Its been 19 days since my miscarriage and the D&C at Hadassah Ein Kerem Hospital in Jerusalem. I can’t believe its already been 19 days. Two weeks and three days. Time, they say, heals all wounds. Time, for me, is taking its time.
I still hurt, but it’s not the same, raw, shocked, open wound hurt that I felt 19 days ago. When we did our second scan to confirm that I had, in fact, miscarried. I was 8 weeks pregnant, and the Dr. said I miscarried around my 6th week. But, the sac kept growing even though there was no longer a viable baby inside.
We quickly scheduled the D&C. I needed my Dr. to take care of me swiftly, and efficiently, so that the bleeding could start and I could begin to come to terms with the loss. Without any bleeding, I still felt hope. That maybe, just maybe, the baby was hiding in there. Maybe he or she was just too tiny for them to see but still there, and they would discover a mistake before they went in for the procedure.
But, there was definitely no mistake. What was happening to me was very real, and the baby was definitely no more.
My parents arrived two days after the D&C to help take care of Baby J, and the help get me back on my feet. I didn’t want to do anything. I just wanted to climb into bed, pull the covers over my head, pop as much Advil as possible, and sleep. I wanted to dream about the baby I had lost, and imagine he – or she – was up in heaven with our Grandparents.
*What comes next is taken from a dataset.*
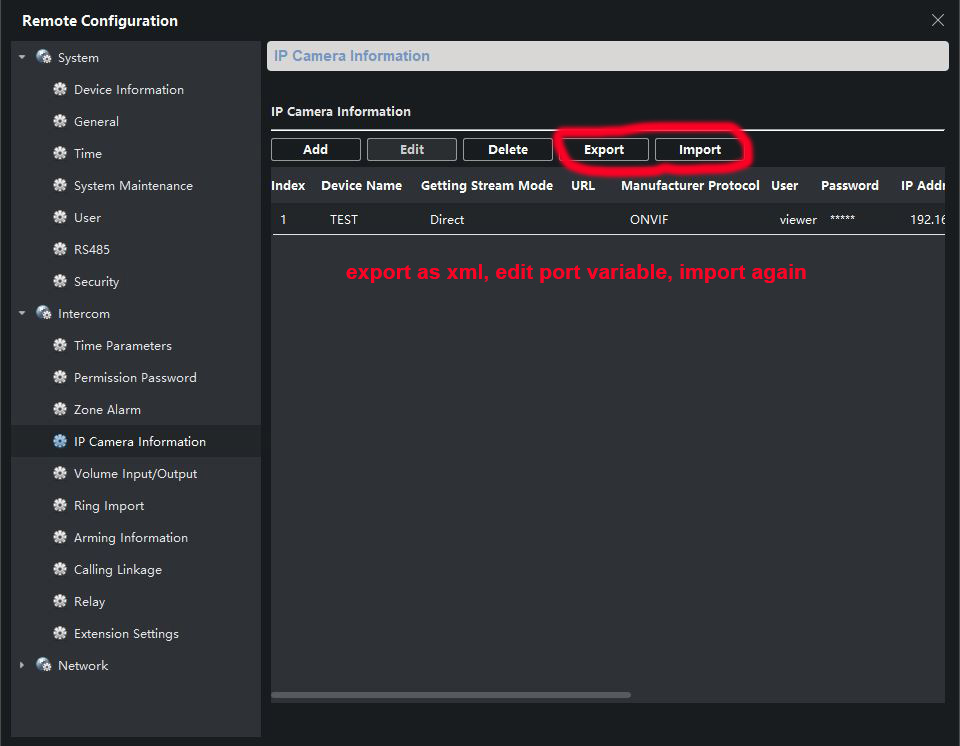This screenshot has width=960, height=746.
Task: Open the Time Parameters settings page
Action: click(x=122, y=346)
I wonder, when we die, do we get to meet the children we never had? Will he or she be waiting for me when I cross to the other side? I wonder if this is something I’ll think about until my dying day.
When I light Shabbat candles on Friday night, I think about the baby. I wonder if I will always think about this baby when I light Shabbat candles.
Life these days are different. Physically, I’m feeling like I did before I was pregnant with Baby J. There is no more morning sickness, no more queasiness, dizziness or any of the other first trimester signs and symptoms. I’ve put on 15 pounds in 19 days, a ridiculous amount of weight, but I’ve done nothing but eat through my grief. I wish I was the woman who stopped eating, that would be better for me, but I’ve always found comfort in food.
19 days later, and I think I’m ready to stop eating through my grief. I think I’m ready to move forward. We went out a few nights ago and bought a necklace, with a Hamsa, which is a symbol that wards off the Evil Eye. According to Wikipedia, The hamsa’s path into Jewish culture, and its popularity particularly among the Sephardic Jewish community, can be traced through its use in Phoenecia. Jews sometimes call it the hand of Miriam, referencing the sister of the biblical Moses and Aaron. Five (hamesh in Hebrew) represents the five books of the Torah for Jews. It also symbolizes the fifth letter of the Hebrew alphabet, “Heh”, which represents one of God’s holy names. Many Jews believe that the five fingers of the hamsa hand remind its wearer to use their five senses to praise God. The renewed interest in Kabbalah and mystical Judaism is a factor in bringing the hamsa pendant back into vogue. In Jewish mysticism, fish are a symbol of good luck, so many hamsas are also decorated with fish images. Sometimes hamsas are inscribed with Hebrew prayers, such as the Sh’ma, Birkat HaBayit (Blessing for the Home), or Tefilat HaDerech (Traveler’s Prayer).
Mine is a very small, simple Hamsa. In fact, unless you looked for it, you probably wouldn’t notice that I’m wearing it. It’s my way of never forgetting about the baby that we lost, and when I put Baby J down to sleep at night, and she fingers it as I rocked her to sleep and sing, it brings me so much comfort.
19 days later. I no longer wish to stay in bed all day. I wake up, and pull open the shades in all the rooms of the house, letting the beautiful sunshine stream into the windows. I had started smoking again last week, but it didn’t do what I had hoped it would do, so I think I’m going to get rid of the remainder of the pack. The Dr. said we can try again after my next cycle, and I’d like to try to get my body back into shape.
19 days later and I no longer crave boxes full of baked goods to deaden the pain. Instead, I put all my energy into my daughter and husband, and I take incredible pleasure in making them happy.
On Friday, as I was cooking in the kitchen, Baby J. walked up to me, put her arms around my leg and just smiled up at me. I saw how much she loves me, and it melted my heart. For a minute, I wished there was another little guy holding onto my other leg, smiling up at me. But, in the meantime, I felt blessed that I least there was one. At least I have one, wonderful, amazing, incredible child to love. And for that, I am so thankful.
19 days later and I feel grateful that I’m alive. Grateful that I have an amazing husband who loves and cares about me. Grateful that I have a healthy, happy and beautiful daughter to take care of.
19 days later, the pain is still here, but I am on the road to healing.